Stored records
※
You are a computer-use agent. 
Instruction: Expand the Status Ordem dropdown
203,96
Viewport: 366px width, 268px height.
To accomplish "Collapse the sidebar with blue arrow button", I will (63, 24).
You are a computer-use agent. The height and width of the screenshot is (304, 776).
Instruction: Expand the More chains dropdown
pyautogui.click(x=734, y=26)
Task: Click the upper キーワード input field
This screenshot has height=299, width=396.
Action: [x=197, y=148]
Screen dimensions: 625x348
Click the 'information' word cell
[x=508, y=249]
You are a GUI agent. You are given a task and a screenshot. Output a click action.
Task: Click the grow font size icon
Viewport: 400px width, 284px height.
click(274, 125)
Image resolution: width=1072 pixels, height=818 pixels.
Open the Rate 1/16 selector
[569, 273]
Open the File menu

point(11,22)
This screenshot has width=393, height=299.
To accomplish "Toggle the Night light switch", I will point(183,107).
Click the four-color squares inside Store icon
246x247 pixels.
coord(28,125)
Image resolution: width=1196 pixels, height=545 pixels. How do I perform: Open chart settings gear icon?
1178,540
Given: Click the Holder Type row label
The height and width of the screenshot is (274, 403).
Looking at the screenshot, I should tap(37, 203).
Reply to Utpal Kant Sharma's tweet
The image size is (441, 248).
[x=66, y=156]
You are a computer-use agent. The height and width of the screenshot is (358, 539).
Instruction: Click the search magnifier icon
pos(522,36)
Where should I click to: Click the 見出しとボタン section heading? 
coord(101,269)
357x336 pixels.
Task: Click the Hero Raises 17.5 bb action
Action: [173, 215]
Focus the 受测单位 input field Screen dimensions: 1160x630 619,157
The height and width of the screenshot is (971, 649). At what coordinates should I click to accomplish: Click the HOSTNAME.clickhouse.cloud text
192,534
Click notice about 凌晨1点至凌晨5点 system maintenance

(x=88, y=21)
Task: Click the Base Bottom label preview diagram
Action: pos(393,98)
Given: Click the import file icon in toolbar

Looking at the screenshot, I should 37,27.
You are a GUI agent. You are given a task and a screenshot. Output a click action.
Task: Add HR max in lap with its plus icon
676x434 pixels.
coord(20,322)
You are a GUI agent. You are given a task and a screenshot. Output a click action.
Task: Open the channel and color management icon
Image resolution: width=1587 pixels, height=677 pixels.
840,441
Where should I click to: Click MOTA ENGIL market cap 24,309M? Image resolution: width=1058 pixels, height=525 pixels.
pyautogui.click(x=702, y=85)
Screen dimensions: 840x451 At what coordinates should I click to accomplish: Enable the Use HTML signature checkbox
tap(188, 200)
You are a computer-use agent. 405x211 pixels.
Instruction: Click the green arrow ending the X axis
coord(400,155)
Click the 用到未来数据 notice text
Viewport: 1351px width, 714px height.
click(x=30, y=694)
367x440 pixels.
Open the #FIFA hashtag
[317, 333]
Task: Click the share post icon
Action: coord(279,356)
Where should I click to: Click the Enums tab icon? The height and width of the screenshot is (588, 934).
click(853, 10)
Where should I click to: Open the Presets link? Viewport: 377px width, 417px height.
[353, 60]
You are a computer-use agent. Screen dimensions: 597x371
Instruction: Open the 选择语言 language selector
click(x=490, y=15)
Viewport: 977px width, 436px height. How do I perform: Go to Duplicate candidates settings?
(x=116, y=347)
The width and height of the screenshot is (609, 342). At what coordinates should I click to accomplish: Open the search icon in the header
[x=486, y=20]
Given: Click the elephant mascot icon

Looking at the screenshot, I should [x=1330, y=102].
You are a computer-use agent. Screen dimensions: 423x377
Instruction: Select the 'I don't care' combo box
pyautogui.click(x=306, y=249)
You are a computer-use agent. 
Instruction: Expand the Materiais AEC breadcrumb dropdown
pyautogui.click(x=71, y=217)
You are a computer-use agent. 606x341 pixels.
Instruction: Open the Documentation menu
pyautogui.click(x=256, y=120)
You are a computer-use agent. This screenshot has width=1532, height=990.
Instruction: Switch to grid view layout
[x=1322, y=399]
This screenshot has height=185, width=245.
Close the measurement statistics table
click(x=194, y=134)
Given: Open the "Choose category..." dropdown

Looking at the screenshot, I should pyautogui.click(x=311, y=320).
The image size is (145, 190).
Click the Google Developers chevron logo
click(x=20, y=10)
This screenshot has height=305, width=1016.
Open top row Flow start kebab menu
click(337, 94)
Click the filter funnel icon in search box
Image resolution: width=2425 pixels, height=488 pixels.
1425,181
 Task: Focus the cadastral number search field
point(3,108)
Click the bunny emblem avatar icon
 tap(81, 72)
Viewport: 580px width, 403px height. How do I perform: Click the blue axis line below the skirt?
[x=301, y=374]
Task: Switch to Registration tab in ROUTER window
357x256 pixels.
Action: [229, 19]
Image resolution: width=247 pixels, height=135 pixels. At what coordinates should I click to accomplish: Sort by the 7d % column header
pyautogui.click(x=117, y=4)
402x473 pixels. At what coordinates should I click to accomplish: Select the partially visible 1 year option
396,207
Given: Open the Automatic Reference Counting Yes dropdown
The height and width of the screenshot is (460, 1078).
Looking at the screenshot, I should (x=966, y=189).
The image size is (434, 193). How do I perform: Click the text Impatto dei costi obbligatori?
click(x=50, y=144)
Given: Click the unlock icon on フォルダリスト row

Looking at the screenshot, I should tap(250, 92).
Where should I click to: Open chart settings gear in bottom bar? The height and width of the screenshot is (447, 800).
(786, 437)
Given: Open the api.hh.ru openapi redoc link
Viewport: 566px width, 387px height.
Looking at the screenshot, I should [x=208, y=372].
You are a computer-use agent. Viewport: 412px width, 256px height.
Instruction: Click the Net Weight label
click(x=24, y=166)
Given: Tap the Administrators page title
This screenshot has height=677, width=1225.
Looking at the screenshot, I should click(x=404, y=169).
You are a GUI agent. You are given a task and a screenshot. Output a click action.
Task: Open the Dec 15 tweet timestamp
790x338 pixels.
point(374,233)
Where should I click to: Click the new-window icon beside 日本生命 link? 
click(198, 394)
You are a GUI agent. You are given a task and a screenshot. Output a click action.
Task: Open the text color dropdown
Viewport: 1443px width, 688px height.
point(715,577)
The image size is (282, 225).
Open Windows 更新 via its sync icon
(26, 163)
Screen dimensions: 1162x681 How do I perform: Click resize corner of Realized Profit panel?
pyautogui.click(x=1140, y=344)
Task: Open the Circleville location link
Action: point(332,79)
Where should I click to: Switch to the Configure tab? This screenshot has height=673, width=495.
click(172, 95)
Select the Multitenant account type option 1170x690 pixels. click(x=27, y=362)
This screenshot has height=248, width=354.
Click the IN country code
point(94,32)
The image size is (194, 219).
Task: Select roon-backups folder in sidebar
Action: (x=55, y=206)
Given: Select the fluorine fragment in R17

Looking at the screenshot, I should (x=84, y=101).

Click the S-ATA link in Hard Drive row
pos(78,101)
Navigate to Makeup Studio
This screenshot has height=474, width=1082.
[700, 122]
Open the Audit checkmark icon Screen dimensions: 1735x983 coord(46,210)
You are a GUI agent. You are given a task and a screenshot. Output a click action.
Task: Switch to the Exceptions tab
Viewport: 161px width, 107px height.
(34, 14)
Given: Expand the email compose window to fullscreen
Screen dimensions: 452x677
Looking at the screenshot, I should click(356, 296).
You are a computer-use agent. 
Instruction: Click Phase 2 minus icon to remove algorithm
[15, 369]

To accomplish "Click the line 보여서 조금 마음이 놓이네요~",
※
Return the line that contains "Given: Expand the", along with every line after it in the data above, exactly and with nothing else.

● Answer to this exercise:
Given: Expand the email compose window to fullscreen
Screen dimensions: 452x677
Looking at the screenshot, I should click(356, 296).
You are a computer-use agent. 
Instruction: Click Phase 2 minus icon to remove algorithm
[15, 369]

To accomplish "Click the line 보여서 조금 마음이 놓이네요~",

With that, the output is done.